ALMOST 80 beds are needed immediately to reduce occupancy rates at Cairns Base Hospital to a safe level, the state's peak medical body says.
The Australian Medical Association of Queensland yesterday launched the Your Hospital’s Health website as part of its campaign to improve the state’s health system.
The website shows bed occupancy rates, elective surgery lists and emergency department waiting times at 27 Queensland public hospitals.
The association flagged Cairns as one of five Queensland hospitals listed with bed occupancy above 100 per cent.
AMA Queensland president Mason Stevenson said hospitals with occupancy rates greater than 85 per cent over a 12-month period put patients at risk of higher mortality and disability rates.
"It has been singled out by The (Australasian) College for Emergency Medicine as the single most preventable cause of adverse patient events in our hospitals," Dr Stevenson said.
"We have a full sign out the front of Cairns Base Hospital. It’s at full capacity almost all of the time. It limits the availability of beds for elective surgical patients. We need to act to correct this scenario."
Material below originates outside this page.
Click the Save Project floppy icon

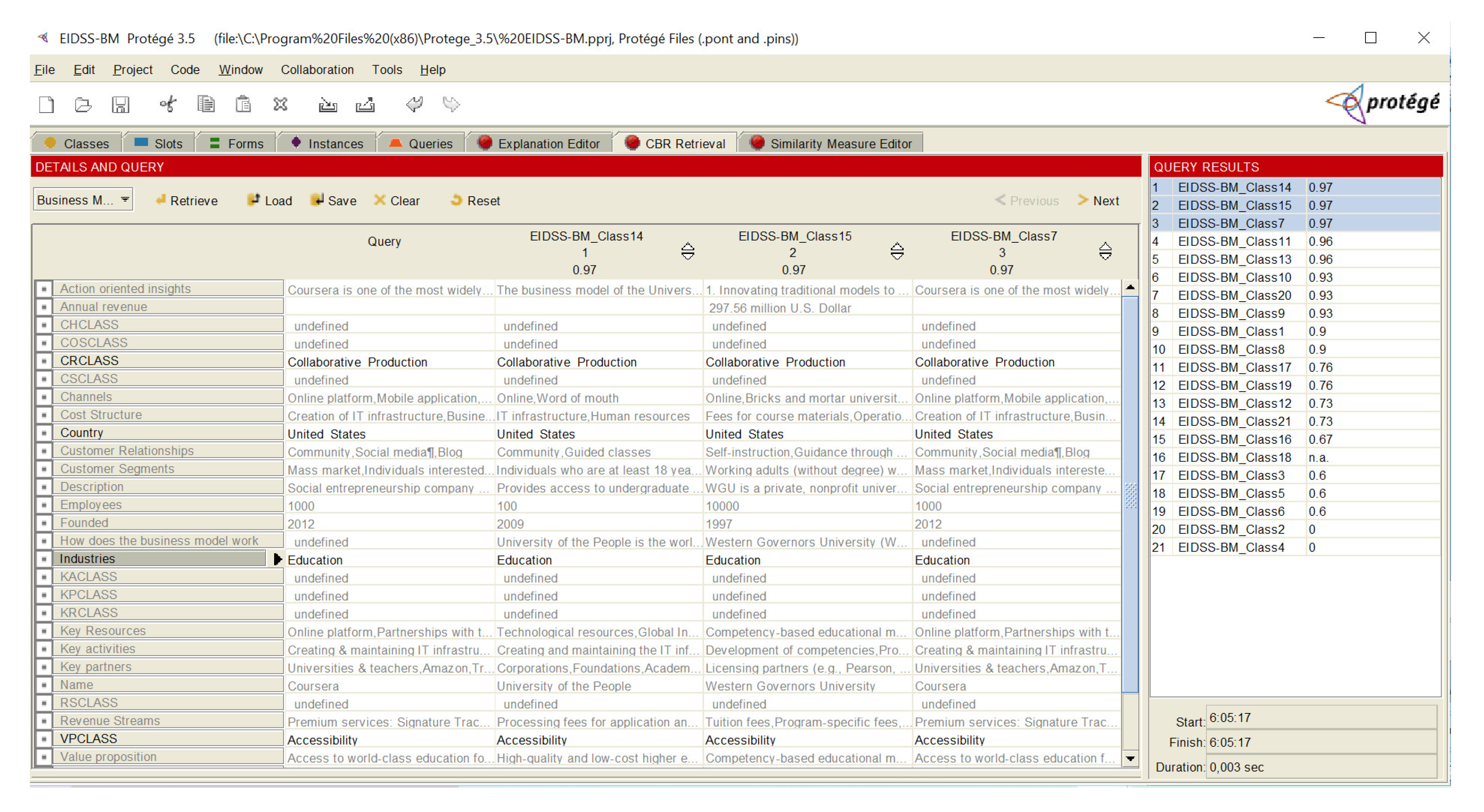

Dr Stevenson said 79 beds were immediately needed to reduce Cairns hospital’s capacity to 85 per cent.
He said the median waiting time of 6.37 hours to be admitted to Cairns hospital’s emergency department was unacceptable and higher than the state average of 6.06 hours. Of the 468 people on "long waits" for elective surgery, 396 patients were classified as semi-urgent and surgery should be performed within three months, he said.
Dr Stevenson said the State Government needed to provide better resources to overstretched hospitals.
Cairns Base Hospital is undergoing a $446.3 million redevelopment to provide an additional 168 beds by the end of 2014.
Another 50 beds will be available in the emergency department at the end of the year.
But Dr Stevenson said the hospital would be under extreme duress until the redevelopment was completed.
Cairns Base Hospital declined to comment on the Your Hospital’s Health website.
Health Minister Paul Lucas said in a statement the website duplicated the state’s reporting mechanisms and criticised it for excluding the private sector.